Leaving Egypt via the Winged Victory of Samothrace (which in my opinion makes the Venus de Milo look shoddy) we finally found somewhere to have lunch (by now it was about 3 in the afternoon). The best we could find was an overpriced café lacking seats so you had to eat your food squatting near some stairs. The one very negative aspect of the Louvre.
Our final time was spent in the few painting galleries that were left open (French and Italian). We had to make an obligatory visit to the Mona Lisa since my brother had never seen it before by I think the sheer anarchy of the selfie taking masses around the painting is of more interest than the painting itself. Also there are some far more interesting Titian’s one the other side of the Mona Lisa’s wall. In general the galleries we visited didn’t feel that enthralling despite and perhaps due to the renown of most of the paintings, especially the grand epics showing David’s Coronation of Napoleon or Delacroix’s Liberty Leading the People; particularly when paired with the heavy crowds. However there were some personal gems including a yoda-like St Anthony Abbot and a Renaissance portrait by Ghirlandaio that shows a timeless image of grandparent and child, unlike many other contemporary high-status portraits.
Our very final gallery is utterly off any tourist trail – the Islamic galleries. Only opened in 2012 within a courtyard with a woven wavy carpet-style roof it is a breath of fresh air in comparison with the major Islamic galleries in London and Oxford which often focus on Islamic art via ceramic groups. It was hard to single out any artefact due to the high level of craftsmanship ranging from copper candlestick decorated with ducks and animal-shaped incense burners.
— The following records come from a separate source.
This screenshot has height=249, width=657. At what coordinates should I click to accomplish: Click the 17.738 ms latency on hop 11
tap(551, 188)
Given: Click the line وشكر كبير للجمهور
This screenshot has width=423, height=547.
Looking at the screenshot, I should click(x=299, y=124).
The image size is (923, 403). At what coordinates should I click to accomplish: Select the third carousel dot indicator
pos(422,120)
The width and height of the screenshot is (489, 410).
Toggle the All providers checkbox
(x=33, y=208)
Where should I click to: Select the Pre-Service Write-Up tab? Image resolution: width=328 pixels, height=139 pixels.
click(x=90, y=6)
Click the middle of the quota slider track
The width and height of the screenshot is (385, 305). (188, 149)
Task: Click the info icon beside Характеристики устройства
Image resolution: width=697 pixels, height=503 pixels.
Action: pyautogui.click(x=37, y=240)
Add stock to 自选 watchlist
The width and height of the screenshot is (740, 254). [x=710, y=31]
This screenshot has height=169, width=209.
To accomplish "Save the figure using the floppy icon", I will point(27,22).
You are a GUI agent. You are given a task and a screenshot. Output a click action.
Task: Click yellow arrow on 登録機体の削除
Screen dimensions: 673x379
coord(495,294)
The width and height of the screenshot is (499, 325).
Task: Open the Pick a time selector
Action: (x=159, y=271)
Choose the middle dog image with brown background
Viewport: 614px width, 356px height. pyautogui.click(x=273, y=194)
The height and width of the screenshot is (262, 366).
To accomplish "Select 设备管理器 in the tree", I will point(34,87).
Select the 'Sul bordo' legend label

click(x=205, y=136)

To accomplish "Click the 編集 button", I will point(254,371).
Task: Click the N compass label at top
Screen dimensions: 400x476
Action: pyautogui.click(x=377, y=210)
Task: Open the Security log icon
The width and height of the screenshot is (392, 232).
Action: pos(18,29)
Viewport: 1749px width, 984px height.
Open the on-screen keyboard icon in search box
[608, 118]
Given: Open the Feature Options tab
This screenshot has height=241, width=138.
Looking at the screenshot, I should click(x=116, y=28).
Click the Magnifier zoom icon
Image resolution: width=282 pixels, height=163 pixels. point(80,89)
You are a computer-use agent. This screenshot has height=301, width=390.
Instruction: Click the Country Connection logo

Despite the gallery’s recent opening however, all the labels were solely in French – perhaps due to the gallery seen as of niche interest which is disappointing for such an internationally visited institution.
At last however tearing ourselves away from the myriad of galleries, crippled and in dire need to a more substantial meal, we both hobbled off into the sunset ready to catch our train home.